774 LAWS OF MARYLAND Ch. 49
266T.
(a) The Authority, upon application of the proposed
mortgagors, may insure part or all of the mortgage payments
required by a first mortgage on any industrial project, upon
such terms and conditions as the Authority may prescribe, if
the aggregate amount of the insured portion of the principal
obligations of all mortgages outstanding at any one time
does not exceed an amount equal to five times the balance in
the industrial project mortgage insurance fund.
(b) To be eligible for insurance under this subtitle a
mortgage shall:
(1) Be made by a mortgagor as defined herein and
held by a mortgagee approved by the Authority.
(2) Involve a principal obligation, including
initial service charges and appraisal, inspection and other
fees approved by the Authority, not more than 100 percent of
the cost of the project. The portion of the principal
obligation of the mortgage insured by the Authority may not
exceed $5,000,000 for any one project and may not exceed 90
percent of the cost of the project (as defined in § 266-0)
as to real property, nor 70 percent of the cost of the
project (as defined in § 266-0) as to machinery and
equipment.
(3) Have a maturity satisfactory to the
Authority but in no case later than 25 years from the date
of the insurance except in the case of machinery and
equipment, for which the maturity is to be no more than 15
years from the date of the insurance but in no case beyond
the normal useful life of the machinery and equipment.

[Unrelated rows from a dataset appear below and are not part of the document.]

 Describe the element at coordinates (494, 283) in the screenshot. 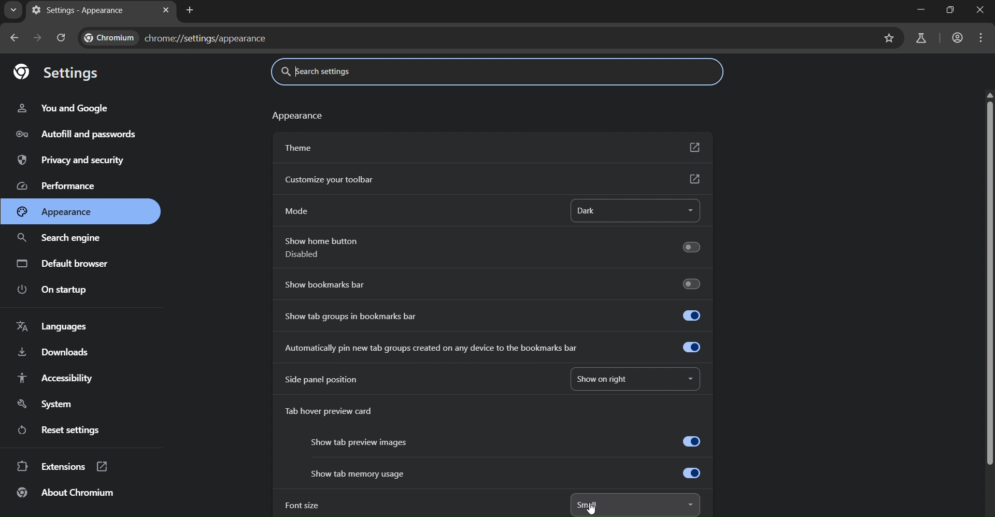

I see `show bookmarks bar` at that location.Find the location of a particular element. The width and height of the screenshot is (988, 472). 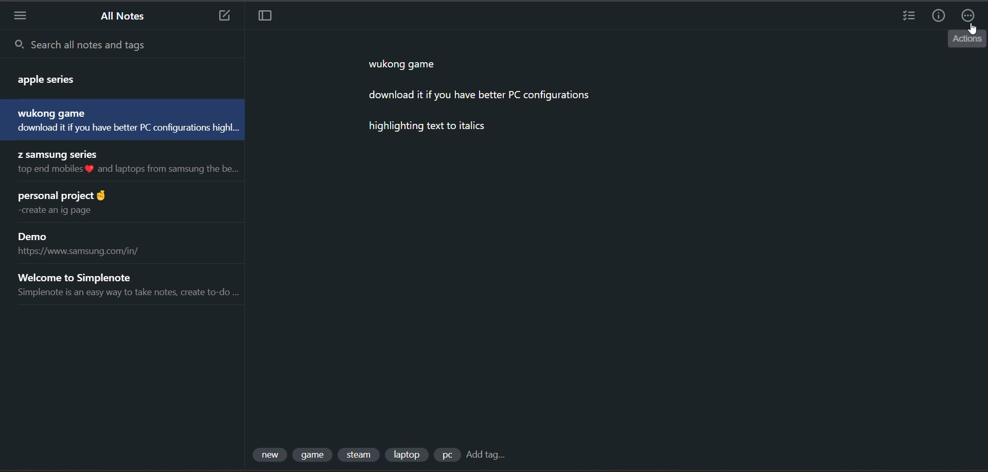

all notes is located at coordinates (127, 17).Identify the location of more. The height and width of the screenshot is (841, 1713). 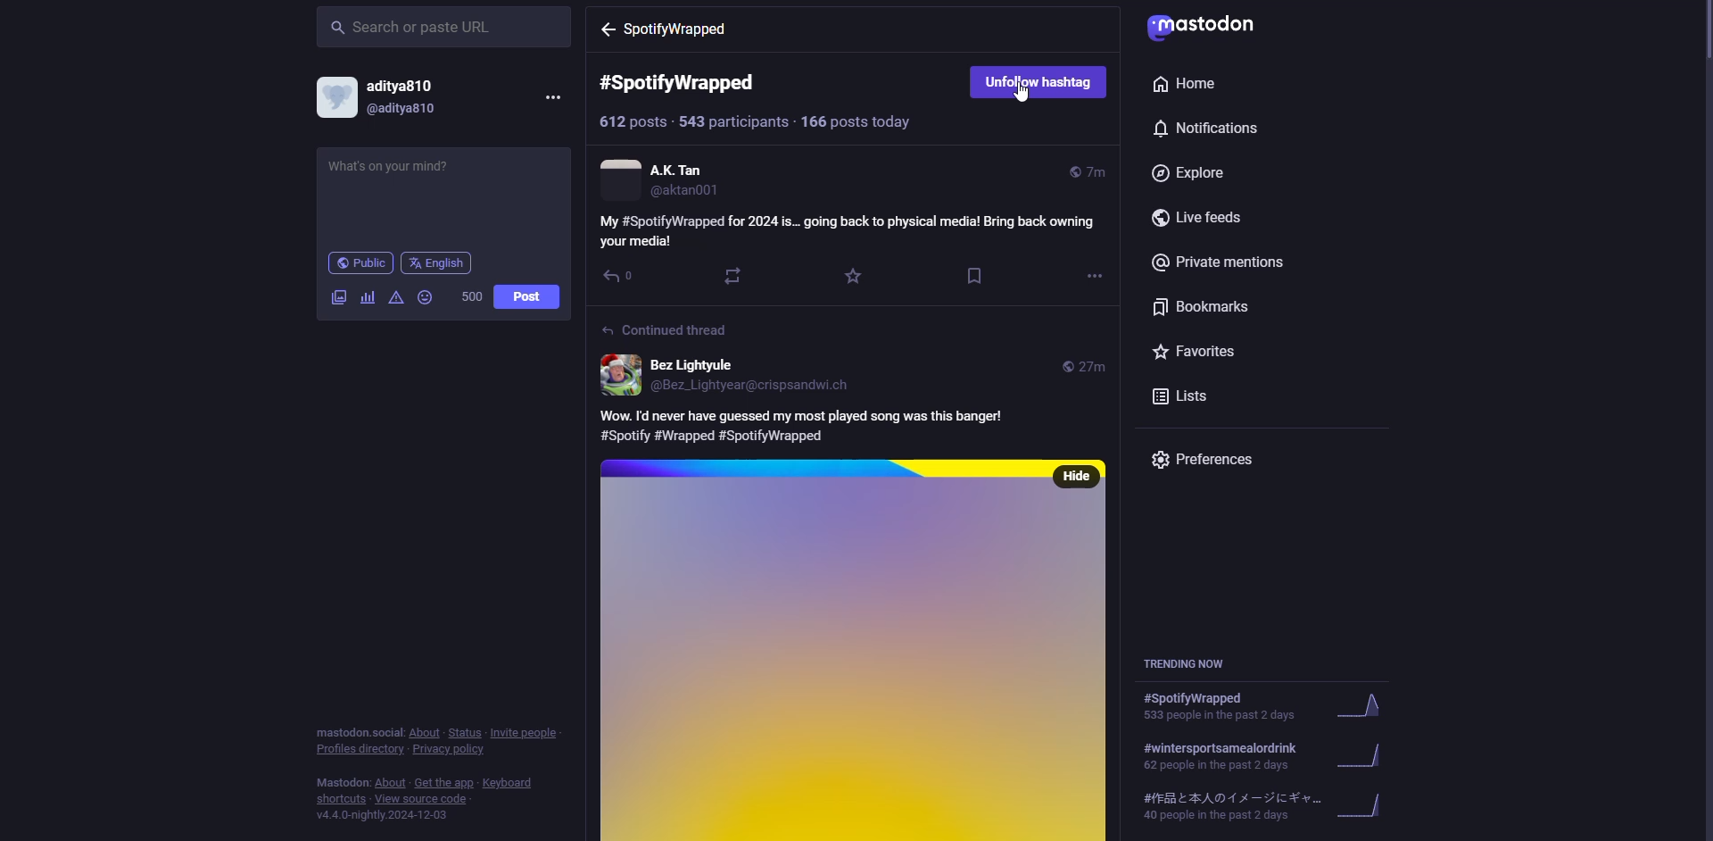
(1094, 276). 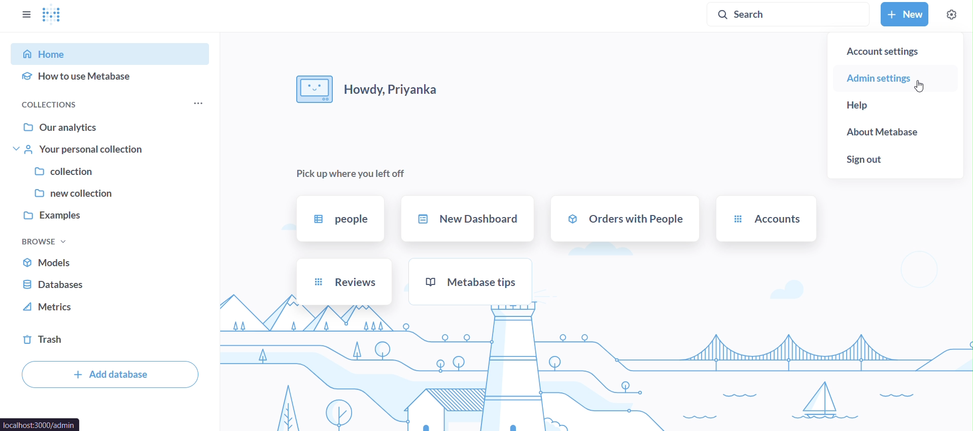 I want to click on account settings, so click(x=894, y=52). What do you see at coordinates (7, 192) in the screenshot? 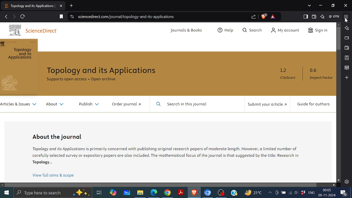
I see `Start` at bounding box center [7, 192].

(4) Contain repayment provisions satisfactory to
the Authority requiring payments by the mortgagor which may
include principal and interest payments, cost of local
property taxes and assessments or payments in lieu thereof,
landlease rentals if any, hazard insurance on the property,
such mortgage insurance premiums as are required under §
266U, and such depreciation payments as may be necessary to
maintain the integrity of the project until principal has
been completely amortized, all as the Authority from time to
time prescribes or approves.
(5) Be in such form and contain such terms and
provisions with respect to property insurance, repairs,
alterations, payment of taxes and assessments or payments in
lieu thereof, default reserves, delinquency charges, default
remedies, anticipation of maturity, additional and secondary
liens, and other matters as the Authority may prescribe.
(6) Not have a maturity later than the initial
term of the lease of the property on which the mortgage is
granted; provided, however, that this shall in no way
preclude the prepayment of any mortgage so insured.